Exercise brief: Rewrite the material below, from the line containing "You are a computer-use agent. Screen" through the end of the material, as a Markdown table with the columns Row and Line text. Number each line and omit blank lines.

********************

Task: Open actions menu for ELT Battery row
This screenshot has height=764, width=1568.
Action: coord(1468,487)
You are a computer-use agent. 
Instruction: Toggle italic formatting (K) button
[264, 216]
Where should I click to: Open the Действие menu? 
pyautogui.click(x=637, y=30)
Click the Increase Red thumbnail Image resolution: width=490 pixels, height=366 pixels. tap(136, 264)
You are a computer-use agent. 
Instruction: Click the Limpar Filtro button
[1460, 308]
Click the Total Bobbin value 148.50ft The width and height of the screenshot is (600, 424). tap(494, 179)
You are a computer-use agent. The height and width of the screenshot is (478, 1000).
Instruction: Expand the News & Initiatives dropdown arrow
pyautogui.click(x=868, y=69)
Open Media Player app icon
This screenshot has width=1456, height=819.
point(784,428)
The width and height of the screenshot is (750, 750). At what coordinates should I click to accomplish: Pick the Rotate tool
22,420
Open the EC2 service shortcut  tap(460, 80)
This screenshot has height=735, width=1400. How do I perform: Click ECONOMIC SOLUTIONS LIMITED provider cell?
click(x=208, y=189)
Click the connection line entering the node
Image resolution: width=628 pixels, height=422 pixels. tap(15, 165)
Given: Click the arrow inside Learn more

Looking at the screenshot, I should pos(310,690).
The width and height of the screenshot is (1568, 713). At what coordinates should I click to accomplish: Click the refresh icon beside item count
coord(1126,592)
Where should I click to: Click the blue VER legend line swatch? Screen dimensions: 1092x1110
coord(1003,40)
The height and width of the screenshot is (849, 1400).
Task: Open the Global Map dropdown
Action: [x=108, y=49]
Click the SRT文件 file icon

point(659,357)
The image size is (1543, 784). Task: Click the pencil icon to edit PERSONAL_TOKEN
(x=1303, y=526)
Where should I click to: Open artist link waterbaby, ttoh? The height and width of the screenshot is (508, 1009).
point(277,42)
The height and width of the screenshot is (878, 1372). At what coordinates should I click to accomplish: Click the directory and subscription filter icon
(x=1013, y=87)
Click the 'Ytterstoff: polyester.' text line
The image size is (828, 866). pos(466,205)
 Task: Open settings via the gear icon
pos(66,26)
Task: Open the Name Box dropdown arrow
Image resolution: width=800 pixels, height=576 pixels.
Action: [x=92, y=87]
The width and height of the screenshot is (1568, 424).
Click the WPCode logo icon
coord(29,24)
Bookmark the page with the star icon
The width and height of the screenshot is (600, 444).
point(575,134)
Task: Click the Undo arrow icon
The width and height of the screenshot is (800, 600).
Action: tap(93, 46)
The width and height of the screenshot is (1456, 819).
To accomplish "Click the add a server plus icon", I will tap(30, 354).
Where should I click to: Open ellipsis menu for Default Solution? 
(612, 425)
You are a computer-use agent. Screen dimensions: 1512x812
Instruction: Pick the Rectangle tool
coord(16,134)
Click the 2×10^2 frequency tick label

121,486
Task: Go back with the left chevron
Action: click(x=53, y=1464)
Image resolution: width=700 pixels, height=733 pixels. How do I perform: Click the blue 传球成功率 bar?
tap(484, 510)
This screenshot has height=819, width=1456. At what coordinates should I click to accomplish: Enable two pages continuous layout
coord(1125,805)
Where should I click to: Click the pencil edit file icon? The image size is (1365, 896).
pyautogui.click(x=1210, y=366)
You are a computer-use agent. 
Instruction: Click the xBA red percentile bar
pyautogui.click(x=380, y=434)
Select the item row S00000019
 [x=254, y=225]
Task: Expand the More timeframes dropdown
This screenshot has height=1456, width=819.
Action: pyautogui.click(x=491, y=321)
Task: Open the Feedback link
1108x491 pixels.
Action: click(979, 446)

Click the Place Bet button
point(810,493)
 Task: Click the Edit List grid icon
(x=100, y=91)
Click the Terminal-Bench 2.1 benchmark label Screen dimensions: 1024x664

********************

Answer to this problem:
| Row | Line text |
|---|---|
| 1 | You are a computer-use agent. Screen dimensions: 1512x812 |
| 2 | Instruction: Pick the Rectangle tool |
| 3 | coord(16,134) |
| 4 | Click the 2×10^2 frequency tick label |
| 5 | 121,486 |
| 6 | Task: Go back with the left chevron |
| 7 | Action: click(x=53, y=1464) |
| 8 | Image resolution: width=700 pixels, height=733 pixels. How do I perform: Click the blue 传球成功率 bar? |
| 9 | tap(484, 510) |
| 10 | This screenshot has height=819, width=1456. At what coordinates should I click to accomplish: Enable two pages continuous layout |
| 11 | coord(1125,805) |
| 12 | Where should I click to: Click the pencil edit file icon? The image size is (1365, 896). |
| 13 | pyautogui.click(x=1210, y=366) |
| 14 | You are a computer-use agent.  |
| 15 | Instruction: Click the xBA red percentile bar |
| 16 | pyautogui.click(x=380, y=434) |
| 17 | Select the item row S00000019 |
| 18 |  [x=254, y=225] |
| 19 | Task: Expand the More timeframes dropdown |
| 20 | This screenshot has height=1456, width=819. |
| 21 | Action: pyautogui.click(x=491, y=321) |
| 22 | Task: Open the Feedback link |
| 23 | 1108x491 pixels. |
| 24 | Action: click(979, 446) |
| 25 | Click the Place Bet button |
| 26 | point(810,493) |
| 27 |  Task: Click the Edit List grid icon |
| 28 | (x=100, y=91) |
| 29 | Click the Terminal-Bench 2.1 benchmark label Screen dimensions: 1024x664 |